In a stroke of insight, Arquid’s design team developed a color scheme that would bring the brand’s cheerful personality to the new facilities and that could be carried out across the entire site. Although the client had envisioned that the new factory would be painted a single shade of Idilia red, the architects proposed a gradated palette of warm reds and oranges inspired by the Idilia logo. Bright and friendly enough to capture the attention of children, the color scheme is also perfectly sophisticated for adult tastes.

The new building remains unpainted except for a series of colored vertical concrete panels, which fade like a sunset in the Idilia logo from red to orange, and which are visible to passersby on the highway next to the site. These stripes complement the horizontal scheme of the preexisting Cola Cao building, now the refurbished Nocilla warehouse. Because the design of the plant was directly linked to the production process, its colorful façade was designed in consideration of Idilia’s everyday operations. The Arquid team placed transparent polycarbonate stripes, bordered by the brand’s signature colors, throughout the facilities, letting in natural light where it would most benefit factory workers and processes.

The added value of the color scheme is apparent throughout the Nocilla site. Color-coded signage helps to direct vehicles traveling to and from each of the buildings. Indoors, modern signage establishes distinct zones for different steps of the manufacturing process, as deemed appropriate by our project managers. The same vibrant look and feel extends to a visitors’ area for school groups and company presentations.

Customer Engagement that Builds Confidence

Arquid’s visual translation of the Idilia brand captured the attention of the customer, who became more fully engaged with our process and decision-making. While architectural projects often burden companies with bureaucratic and budgetary concerns, Arquid customers report that our collaborative, vision-driven process raises their engagement and boosts their emotional investment in the final industrial design. We couldn’t have achieved such resounding success in such a short amount of time without the support of our colleagues, whose collaboration gives us at IPS greater flexibility, smarter budgeting capability, and all-around better time management.

In collaboration with the architectural group, we managed the construction of the new facilities all the way to their opening, just one year from our initial feasibility study. The finished facilities exemplify the process by which functionality and a branded architectural concept merge seamlessly, thanks in large part to a positive relationship with a trusting client.

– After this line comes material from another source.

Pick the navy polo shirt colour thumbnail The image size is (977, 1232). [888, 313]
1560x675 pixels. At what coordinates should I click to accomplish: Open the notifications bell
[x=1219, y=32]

Idilia has already seen a 2% increase in both sales and production, and the company’s leadership reports that they are happy to have consolidated production on the Parets site. The boost in production already signals the validity of our logistics study, and in time, the production and sales numbers are expected to continue to rise. Thanks to a positive first collaboration with us, Idilia has already made investments into improving other facilities in Spain. Arquid and Group-IPS remain the company’s committed partners going forward.